Harvard Business Review shares that recent manufacturing disruptions have spurred companies to map their supply chains to identify sources of the most costly risks, and then take steps to mitigate them. But a study of supply chains for semiconductors reveals that doing so is enormously challenging. The study found that these networks are vast, dense, and dynamic.
The semiconductor chip shortage that hit the automotive industry in late 2020 highlighted two lessons in supply chain management.
The first is the lack of upstream visibility remains the Achilles heel of supply chains. Firms often do not know their suppliers beyond those in Tier 1 and are thus prone to shocks in the upstream supply chain.
The second is the supply chain of each firm is not isolated but is connected with other supply chains in a vast global network. This reality was made painfully apparent by the continuing shortages of semiconductors, when companies in different industries (e.g., automotive and consumer electronics) found themselves vying for chips from the same suppliers.
The solution to these problems requires not only gaining visibility into the upper tiers of a firm’s supply chain but also assessing which suppliers are prone to greater risk from the rest of global network.
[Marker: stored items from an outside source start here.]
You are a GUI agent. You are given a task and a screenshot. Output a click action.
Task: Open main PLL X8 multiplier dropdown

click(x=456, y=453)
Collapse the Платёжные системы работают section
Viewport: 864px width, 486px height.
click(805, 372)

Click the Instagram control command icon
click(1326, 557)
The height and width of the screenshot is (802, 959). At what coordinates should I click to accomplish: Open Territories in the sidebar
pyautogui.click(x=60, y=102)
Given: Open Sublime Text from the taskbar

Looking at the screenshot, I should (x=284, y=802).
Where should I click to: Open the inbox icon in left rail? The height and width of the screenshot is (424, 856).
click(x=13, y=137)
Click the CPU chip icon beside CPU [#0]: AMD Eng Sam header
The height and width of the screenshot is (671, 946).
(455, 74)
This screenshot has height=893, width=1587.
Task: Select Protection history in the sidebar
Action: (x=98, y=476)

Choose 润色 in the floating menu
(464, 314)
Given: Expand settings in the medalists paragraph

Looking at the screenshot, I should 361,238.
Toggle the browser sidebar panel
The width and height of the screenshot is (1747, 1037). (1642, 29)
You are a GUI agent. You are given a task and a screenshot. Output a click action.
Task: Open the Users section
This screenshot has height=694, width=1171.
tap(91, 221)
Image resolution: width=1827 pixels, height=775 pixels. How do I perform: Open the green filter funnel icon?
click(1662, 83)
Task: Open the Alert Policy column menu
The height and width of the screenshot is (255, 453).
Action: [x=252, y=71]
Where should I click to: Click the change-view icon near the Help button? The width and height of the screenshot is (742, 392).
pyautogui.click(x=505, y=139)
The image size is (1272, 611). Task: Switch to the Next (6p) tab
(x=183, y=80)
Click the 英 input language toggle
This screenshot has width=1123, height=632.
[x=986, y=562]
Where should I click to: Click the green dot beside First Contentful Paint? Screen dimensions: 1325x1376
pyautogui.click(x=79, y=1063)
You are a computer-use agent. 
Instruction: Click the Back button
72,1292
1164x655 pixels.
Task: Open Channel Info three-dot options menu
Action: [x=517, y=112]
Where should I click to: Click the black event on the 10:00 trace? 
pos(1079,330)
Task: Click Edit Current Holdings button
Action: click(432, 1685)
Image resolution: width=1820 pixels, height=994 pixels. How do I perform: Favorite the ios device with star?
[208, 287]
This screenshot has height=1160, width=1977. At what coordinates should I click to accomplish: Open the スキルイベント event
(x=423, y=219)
Our study of this problem used a large public dataset of supply linkages in the economy compiled by Factset Revere. It enabled us to map more than 690,000 supply chain links across 47,390 firms in the global economy from 2003 to 2017. Although the dataset is at the firm level and does not capture specific product-level linkages, our study revealed lessons. In this article, we illustrate our key insights with an example of the supply chains from five major chip manufacturers to seven major automobile manufacturers. (The seven include the combined Fiat and Chrysler, which merged in 2014.)